- Supreme Court of the United States

Argued March 22, 1989 Decided June 23, 1989
- Full case name: Edward W. Murray, Director of the Virginia Department of Corrections v. Joseph M. Giarratano
- Citations: 492 U.S. 1 (more)
- Argument: Oral argument

Case history
- Prior: Judgment for plaintiff, 668 F. Supp. 511 (E.D. Va., 1986); reversed on appeal, 836 F.2d 1421 (4th Cir. 1988); district court affirmed in en banc rehearing, 847 F.2d 1118 (4th Cir. 1988)

Holding
- Neither the Eighth Amendment nor the Due Process Clause requires States to appoint counsel for indigent death row inmates seeking state postconviction relief. United States Court of Appeals for the Fourth Circuit reversed and remanded.

Court membership
- Chief Justice William Rehnquist Associate Justices William J. Brennan Jr. · Byron White Thurgood Marshall · Harry Blackmun John P. Stevens · Sandra Day O'Connor Antonin Scalia · Anthony Kennedy

Case opinions
- Plurality: Rehnquist, joined by White, O'Connor, Scalia
- Concurrence: O'Connor
- Concurrence: Kennedy (in judgment), joined by O'Connor
- Dissent: Stevens, joined by Brennan, Marshall, Blackmun

= Murray v. Giarratano =

Murray v. Giarratano, , is a United States Supreme Court case in which the Court held that capital defendants do not have a constitutional right to counsel in state collateral postconviction proceedings.

==Background==
The case originated in a § 1983 class action lawsuit brought by death row inmate Joseph M. Giarratano in the United States District Court for the Eastern District of Virginia. Giarratano alleged that he and other death row inmates had a constitutional right to counsel in collateral proceedings challenging their convictions and sentences, and that the state of Virginia was not meeting its obligations to guarantee this right. The District Court agreed that Virginia was not meeting its constitutional obligations and ordered it to appoint postconviction counsel for indigent death row inmates who sought to file habeas corpus petitions. On appeal, a divided three-judge panel of the United States Court of Appeals for the Fourth Circuit reversed the district court's ruling. This panel's ruling, in turn, was reversed by the full Fourth Circuit sitting en banc, which upheld the District Court's ruling in Giarratano's favor.
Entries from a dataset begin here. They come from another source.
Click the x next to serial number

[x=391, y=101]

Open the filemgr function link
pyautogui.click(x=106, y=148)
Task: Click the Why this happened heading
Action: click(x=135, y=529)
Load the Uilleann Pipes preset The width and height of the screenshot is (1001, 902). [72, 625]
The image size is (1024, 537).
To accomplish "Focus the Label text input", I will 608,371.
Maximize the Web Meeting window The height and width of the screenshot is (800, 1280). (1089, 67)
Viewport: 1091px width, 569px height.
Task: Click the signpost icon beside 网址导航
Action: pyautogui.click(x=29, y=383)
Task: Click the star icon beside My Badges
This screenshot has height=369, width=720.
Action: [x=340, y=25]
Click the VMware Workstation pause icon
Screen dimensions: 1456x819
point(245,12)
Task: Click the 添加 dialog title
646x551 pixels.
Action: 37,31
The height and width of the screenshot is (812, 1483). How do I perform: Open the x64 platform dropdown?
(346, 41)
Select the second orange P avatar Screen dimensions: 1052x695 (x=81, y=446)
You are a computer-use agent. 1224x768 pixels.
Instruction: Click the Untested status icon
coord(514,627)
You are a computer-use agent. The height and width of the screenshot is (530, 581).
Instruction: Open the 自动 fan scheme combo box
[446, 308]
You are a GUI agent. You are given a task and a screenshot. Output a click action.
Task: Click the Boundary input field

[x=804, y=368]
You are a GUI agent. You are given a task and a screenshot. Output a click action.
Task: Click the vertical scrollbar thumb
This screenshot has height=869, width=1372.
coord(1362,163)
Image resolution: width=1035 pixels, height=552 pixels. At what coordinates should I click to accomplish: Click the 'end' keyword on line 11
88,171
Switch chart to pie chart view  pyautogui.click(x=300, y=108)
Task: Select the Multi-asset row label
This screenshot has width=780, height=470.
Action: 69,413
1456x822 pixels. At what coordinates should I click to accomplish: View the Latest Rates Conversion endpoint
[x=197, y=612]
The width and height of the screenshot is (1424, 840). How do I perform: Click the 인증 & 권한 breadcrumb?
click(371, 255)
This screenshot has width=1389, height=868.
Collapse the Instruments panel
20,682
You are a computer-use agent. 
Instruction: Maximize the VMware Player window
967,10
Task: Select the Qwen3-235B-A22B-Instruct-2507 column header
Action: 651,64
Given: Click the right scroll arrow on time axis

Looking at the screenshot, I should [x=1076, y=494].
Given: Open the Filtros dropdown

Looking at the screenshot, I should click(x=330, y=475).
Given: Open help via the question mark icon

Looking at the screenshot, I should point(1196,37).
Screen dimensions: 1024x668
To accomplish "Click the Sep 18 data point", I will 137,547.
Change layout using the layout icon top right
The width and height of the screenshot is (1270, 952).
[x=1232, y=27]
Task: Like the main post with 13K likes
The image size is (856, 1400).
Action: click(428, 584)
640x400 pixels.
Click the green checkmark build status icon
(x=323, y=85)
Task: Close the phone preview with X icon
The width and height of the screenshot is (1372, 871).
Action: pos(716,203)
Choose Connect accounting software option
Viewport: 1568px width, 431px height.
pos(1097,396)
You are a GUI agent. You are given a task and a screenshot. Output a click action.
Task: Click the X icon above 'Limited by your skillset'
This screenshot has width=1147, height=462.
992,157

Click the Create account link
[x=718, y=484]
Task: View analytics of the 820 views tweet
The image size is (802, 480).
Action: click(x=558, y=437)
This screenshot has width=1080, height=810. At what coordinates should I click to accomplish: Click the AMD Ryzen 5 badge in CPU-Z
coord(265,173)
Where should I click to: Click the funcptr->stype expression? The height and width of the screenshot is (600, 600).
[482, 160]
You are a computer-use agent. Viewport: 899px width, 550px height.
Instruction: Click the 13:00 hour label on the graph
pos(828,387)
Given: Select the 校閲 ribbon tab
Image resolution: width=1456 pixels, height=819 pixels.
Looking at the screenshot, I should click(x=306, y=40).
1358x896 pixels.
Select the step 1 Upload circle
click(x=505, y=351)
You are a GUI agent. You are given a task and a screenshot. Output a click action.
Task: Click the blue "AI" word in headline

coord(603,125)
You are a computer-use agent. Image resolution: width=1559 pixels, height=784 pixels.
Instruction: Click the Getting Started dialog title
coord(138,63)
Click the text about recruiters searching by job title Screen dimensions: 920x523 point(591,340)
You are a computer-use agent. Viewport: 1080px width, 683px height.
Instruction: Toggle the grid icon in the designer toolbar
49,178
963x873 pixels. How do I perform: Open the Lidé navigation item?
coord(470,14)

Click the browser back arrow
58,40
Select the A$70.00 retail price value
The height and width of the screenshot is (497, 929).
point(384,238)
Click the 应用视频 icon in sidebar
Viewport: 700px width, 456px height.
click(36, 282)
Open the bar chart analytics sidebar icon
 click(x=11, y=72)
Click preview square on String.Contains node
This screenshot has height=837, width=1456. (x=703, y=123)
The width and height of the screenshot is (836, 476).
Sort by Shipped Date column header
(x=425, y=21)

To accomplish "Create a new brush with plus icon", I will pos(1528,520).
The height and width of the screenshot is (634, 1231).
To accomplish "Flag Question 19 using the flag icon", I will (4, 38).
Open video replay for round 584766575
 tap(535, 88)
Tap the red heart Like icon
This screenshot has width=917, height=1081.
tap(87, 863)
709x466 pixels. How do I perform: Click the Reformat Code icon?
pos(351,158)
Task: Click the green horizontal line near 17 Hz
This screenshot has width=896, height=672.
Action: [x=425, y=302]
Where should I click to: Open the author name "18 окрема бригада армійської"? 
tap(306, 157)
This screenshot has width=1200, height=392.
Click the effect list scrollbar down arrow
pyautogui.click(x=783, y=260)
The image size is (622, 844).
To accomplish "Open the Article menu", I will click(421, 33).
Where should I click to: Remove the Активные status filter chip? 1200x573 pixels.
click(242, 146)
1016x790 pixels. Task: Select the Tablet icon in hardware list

==Supreme Court decision==
The Supreme Court voted 5–4 to reverse the en banc Fourth Circuit on the grounds that, under the circumstances of the case, Virginia had taken adequate steps to make counsel available to indigent death row inmates. The plurality opinion was authored by Justice William Rehnquist and joined by three other justices. Justice Anthony Kennedy wrote an opinion concurring in the judgment only, stating:

While Virginia has not adopted procedures for securing representation that are as far reaching and effective as those available in other States, no prisoner on death row in Virginia has been unable to obtain counsel to represent him in postconviction proceedings, and Virginia's prison system is staffed with institutional lawyers to assist in preparing petitions for postconviction relief. I am not prepared to say that this scheme violates the Constitution.

The dissenting opinion was authored by Justice John Paul Stevens and joined by three other justices. Because all four dissenting justices argued that there was a right to government-appointed counsel in capital postconviction proceedings, and because Kennedy's concurrence also endorsed the existence of this right, some legal commentators have argued that Giarratano did not rule that there was no right to counsel in such proceedings. For example, Eric M. Freedman states that "[t]o read Giarratano as holding that states have no obligation to provide postconviction counsel to death row inmates is to misread it. On the contrary, five, and perhaps six, Justices plainly believed that states do have such an obligation."